* EXERCISE INPUTS
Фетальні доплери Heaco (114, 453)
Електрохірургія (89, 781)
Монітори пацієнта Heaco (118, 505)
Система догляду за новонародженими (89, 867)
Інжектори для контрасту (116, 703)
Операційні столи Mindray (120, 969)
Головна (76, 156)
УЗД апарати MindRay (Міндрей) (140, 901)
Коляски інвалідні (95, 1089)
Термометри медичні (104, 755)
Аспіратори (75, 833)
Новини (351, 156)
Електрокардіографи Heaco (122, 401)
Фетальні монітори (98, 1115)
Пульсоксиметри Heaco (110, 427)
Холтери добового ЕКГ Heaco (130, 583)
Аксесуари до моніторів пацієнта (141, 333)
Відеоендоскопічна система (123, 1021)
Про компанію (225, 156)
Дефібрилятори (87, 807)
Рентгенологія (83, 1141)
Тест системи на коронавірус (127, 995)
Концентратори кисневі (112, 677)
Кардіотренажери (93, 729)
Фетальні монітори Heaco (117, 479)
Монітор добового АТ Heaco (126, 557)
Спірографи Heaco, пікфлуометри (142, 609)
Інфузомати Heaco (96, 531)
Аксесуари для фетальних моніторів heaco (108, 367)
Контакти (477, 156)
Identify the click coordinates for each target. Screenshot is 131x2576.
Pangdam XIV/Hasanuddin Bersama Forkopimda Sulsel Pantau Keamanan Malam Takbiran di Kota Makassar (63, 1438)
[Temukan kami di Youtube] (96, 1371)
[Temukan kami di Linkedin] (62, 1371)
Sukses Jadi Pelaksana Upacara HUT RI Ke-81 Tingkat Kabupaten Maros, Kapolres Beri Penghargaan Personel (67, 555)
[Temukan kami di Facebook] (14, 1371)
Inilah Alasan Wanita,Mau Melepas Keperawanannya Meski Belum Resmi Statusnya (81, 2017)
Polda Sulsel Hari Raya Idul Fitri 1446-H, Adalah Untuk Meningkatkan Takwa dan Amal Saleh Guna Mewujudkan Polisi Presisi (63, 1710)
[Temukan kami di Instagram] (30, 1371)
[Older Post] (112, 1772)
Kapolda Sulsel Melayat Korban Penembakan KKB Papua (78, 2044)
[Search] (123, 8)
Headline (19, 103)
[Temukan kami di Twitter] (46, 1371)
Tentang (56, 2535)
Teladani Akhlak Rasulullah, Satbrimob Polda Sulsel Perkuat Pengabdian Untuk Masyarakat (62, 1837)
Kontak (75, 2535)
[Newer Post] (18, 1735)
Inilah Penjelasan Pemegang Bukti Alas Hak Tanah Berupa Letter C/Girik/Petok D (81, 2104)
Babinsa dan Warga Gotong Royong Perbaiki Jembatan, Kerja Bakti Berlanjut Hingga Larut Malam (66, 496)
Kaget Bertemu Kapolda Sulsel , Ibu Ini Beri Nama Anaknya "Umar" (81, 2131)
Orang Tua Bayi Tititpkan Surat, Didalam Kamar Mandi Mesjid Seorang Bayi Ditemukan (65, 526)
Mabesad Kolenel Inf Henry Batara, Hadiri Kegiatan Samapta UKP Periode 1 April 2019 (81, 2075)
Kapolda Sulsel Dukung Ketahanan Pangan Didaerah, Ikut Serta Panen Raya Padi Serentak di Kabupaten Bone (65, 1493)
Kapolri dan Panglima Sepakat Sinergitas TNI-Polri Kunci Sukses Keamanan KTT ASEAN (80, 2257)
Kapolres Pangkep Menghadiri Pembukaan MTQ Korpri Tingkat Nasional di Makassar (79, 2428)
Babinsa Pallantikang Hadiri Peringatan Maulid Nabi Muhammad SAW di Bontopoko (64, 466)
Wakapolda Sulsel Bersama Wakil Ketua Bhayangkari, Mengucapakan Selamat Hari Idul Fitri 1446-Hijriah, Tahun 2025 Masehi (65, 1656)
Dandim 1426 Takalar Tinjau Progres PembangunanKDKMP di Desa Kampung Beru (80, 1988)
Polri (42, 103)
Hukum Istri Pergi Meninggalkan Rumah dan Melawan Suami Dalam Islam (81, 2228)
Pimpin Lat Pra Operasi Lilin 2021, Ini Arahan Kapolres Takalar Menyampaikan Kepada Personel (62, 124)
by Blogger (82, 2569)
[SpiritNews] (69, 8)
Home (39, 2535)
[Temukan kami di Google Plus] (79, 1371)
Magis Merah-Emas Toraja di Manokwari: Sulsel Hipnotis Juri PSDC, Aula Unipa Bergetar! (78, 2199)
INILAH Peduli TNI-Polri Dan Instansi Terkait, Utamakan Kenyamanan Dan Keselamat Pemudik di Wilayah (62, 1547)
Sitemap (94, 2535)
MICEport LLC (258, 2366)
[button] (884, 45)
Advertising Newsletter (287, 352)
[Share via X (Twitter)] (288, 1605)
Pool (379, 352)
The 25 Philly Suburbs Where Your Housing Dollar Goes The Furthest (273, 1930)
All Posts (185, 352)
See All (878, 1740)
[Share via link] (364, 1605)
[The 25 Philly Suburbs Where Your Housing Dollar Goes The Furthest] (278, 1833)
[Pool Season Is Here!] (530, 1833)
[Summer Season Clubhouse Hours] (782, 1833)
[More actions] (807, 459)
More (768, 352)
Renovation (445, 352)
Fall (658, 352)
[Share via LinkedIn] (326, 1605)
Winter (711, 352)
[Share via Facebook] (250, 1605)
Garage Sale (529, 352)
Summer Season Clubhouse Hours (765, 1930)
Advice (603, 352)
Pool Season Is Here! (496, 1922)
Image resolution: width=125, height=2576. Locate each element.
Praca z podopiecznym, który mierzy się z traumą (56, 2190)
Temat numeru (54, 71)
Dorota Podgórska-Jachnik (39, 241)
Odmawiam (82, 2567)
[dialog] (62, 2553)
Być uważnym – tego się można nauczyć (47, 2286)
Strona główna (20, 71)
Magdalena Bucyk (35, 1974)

* ABOUT THIS TASK
Beginning with the line holding "Коляски інвалідні (95, 1089)" and ending with the line holding "Контакти (477, 156)", write out the stretch of material above exactly; add no further lines.

* ANSWER SPACE
Коляски інвалідні (95, 1089)
Термометри медичні (104, 755)
Аспіратори (75, 833)
Новини (351, 156)
Електрокардіографи Heaco (122, 401)
Фетальні монітори (98, 1115)
Пульсоксиметри Heaco (110, 427)
Холтери добового ЕКГ Heaco (130, 583)
Аксесуари до моніторів пацієнта (141, 333)
Відеоендоскопічна система (123, 1021)
Про компанію (225, 156)
Дефібрилятори (87, 807)
Рентгенологія (83, 1141)
Тест системи на коронавірус (127, 995)
Концентратори кисневі (112, 677)
Кардіотренажери (93, 729)
Фетальні монітори Heaco (117, 479)
Монітор добового АТ Heaco (126, 557)
Спірографи Heaco, пікфлуометри (142, 609)
Інфузомати Heaco (96, 531)
Аксесуари для фетальних моніторів heaco (108, 367)
Контакти (477, 156)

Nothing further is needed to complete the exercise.